Kafka is the leading technology in event-driven architectures that helps technical leads and senior developers introduce modern software development practices, and build scalable, high-performance data driven systems.
In this ‘Kafka for beginners’ guide, we’ll briefly outline the basics of Apache Kafka and event-driven architecture before diving into why Kafka is used by businesses like LinkedIn and Netflix, how to deploy it step-by-step, and where you can find Kafka support.
Apache Kafka is an open-source, distributed event streaming platform that allows you to publish, subscribe, and process streams of records in real-time.
Kafka helps decouple systems, allowing multiple teams to consume structured and unstructured data in a consistent manner. Since event-driven systems are more modular, flexible, and decoupled than those that use batch processing, Kafka is useful for building KAAP based architectures.
Senior developers also like Kafka because its ecosystem is always evolving, with a variety of client libraries, connectors, and tools that simplify how teams integrate and deploy the technology.
Event-driven architecture (EDA) is a type of software design where components communicate with each other by producing and consuming events, where an event is any significant state change within the system. For example, an event could be an action a user takes on your website, like clicking buy now which triggers a whole host of downstream asynchronous activities
With event-driven architecture, the components of the system that generate events—producers—need not to know anything about who or what is going to consume their events. They are often loosely coupled with the components that consume the events, known as consumers. These events get routed through a broker, which acts as a centre point of communication for all components and stores this data for on-demand retrieval.

• [Data]
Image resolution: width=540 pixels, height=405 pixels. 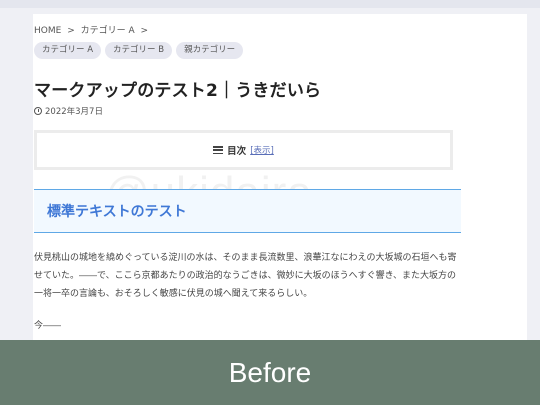 I want to click on section-heading-text: 標準テキストのテスト, so click(x=117, y=212).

• [What is expected] Decide whether each statement agrees with the Kafka text: (a) Kafka is described as open-source. (b) In event-driven architecture, producers must know who will consume their events. (c) The broker stores data for on-demand retrieval. For each, give yes or no and quote the words of the text that decide it.

• [Exercise response]
(a) Yes: "Apache Kafka is an open-source, distributed event streaming platform"
(b) No: "need not to know anything about who or what is going to consume their events"
(c) Yes: "stores this data for on-demand retrieval"